As Senate Republicans face a pivotal moment on President Trump’s impeachment witnesses, Majority Leader Mitch McConnell (R-Ky.) is struggling to maintain control of his caucus following news of former national security adviser John Bolton’s bombshell manuscript.

The GOP leader on Monday deflected growing calls, including from fellow GOP senators, to allow testimony from Bolton and other potential witnesses, which could prolong the trial and deal a massive blow to Trump and Republicans.

McConnell’s refusal to allow witnesses sends a clear message that he’s not interested in the truth. Instead, he appears to be more concerned about the political fallout if the truth finally comes out before the 2020 elections.

The debate over whether to call additional witnesses was upended Sunday following a New York Times report revealing that Bolton claims in a draft of his forthcoming book that Trump told him directly he wanted to freeze U.S. assistance to Ukraine to force them to launch an investigation into former Vice President Joe Biden.

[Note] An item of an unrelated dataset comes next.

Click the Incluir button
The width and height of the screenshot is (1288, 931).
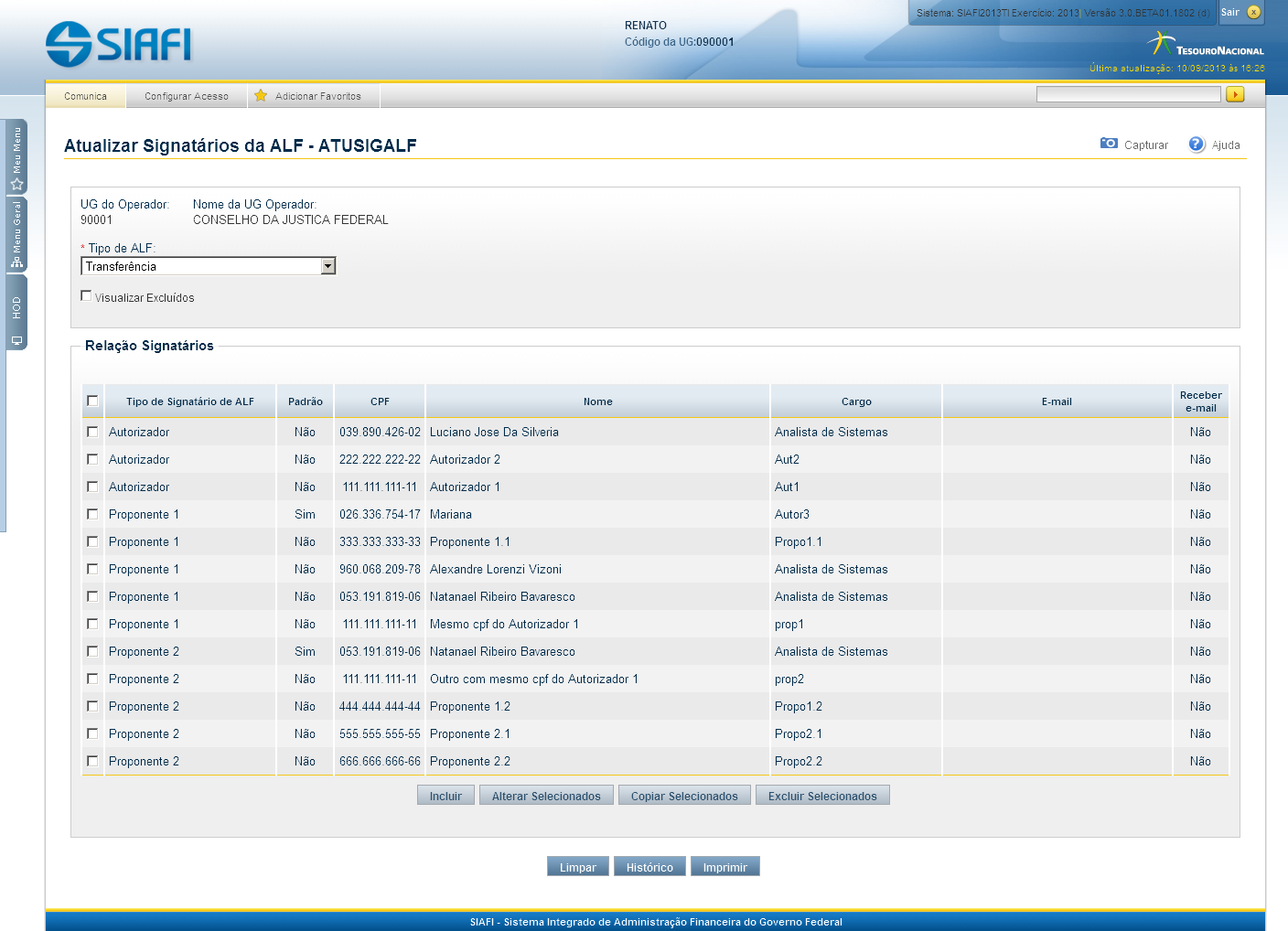[445, 796]
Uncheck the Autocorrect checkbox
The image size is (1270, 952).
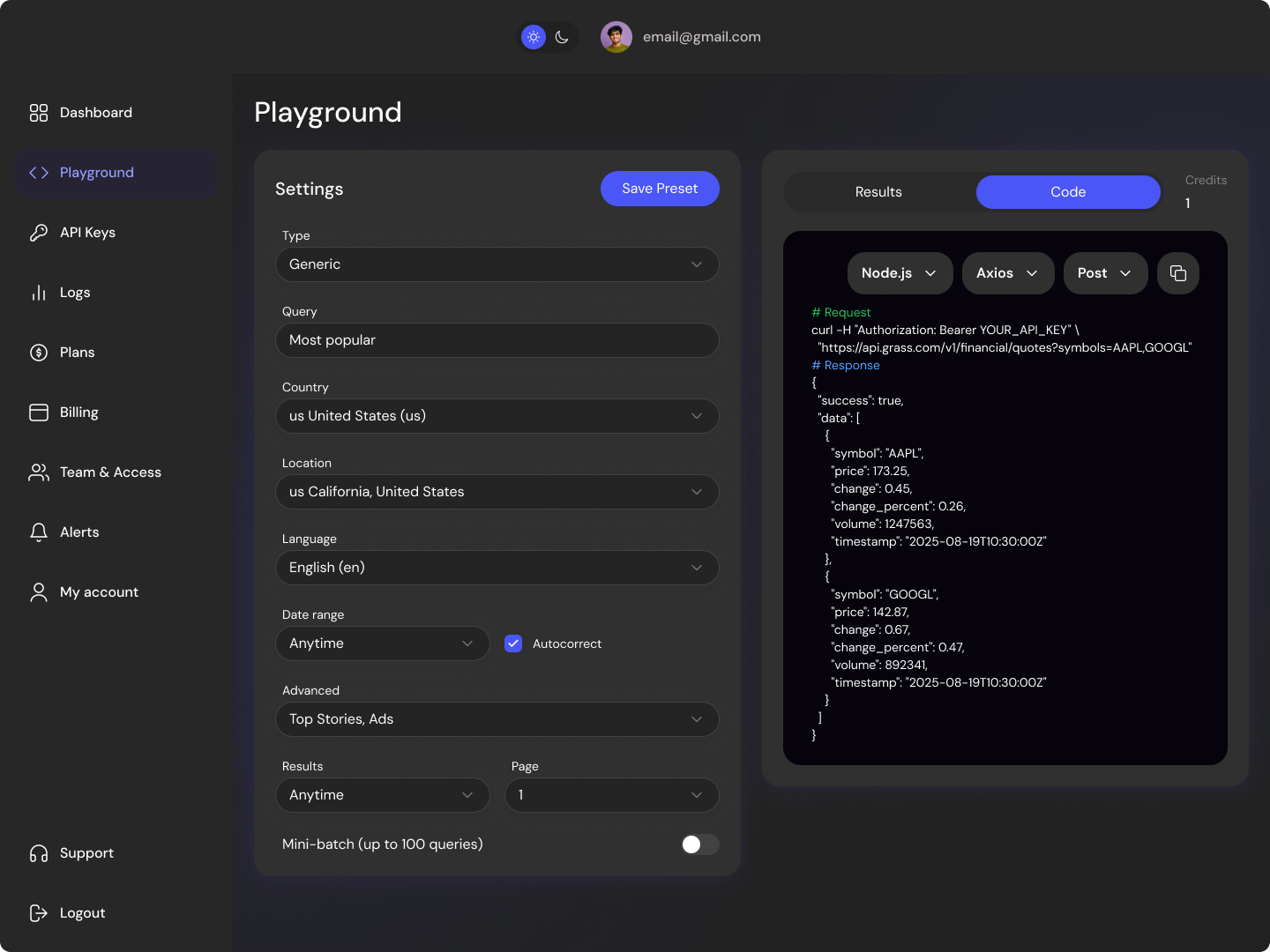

McConnell’s strategy all along has been to keep the trial as short as possible and avoid giving more political ammo to Democrats to use against Trump and vulnerable Republican senators in the 2020 elections.

He instructed his colleagues to ignore persistent media questions about additional subpoenas until phase one of the trial is complete, as outlined in the organizing resolution passed last week by all 53 Republican senators, according to senators at the meeting.

Sen. Kevin Cramer (R-N.D.), who attended the lunch, said McConnell told GOP senators to “remember we passed a rules package that gives us an opportunity to vote on this very issue of witnesses after we hear both sides and ask our questions.”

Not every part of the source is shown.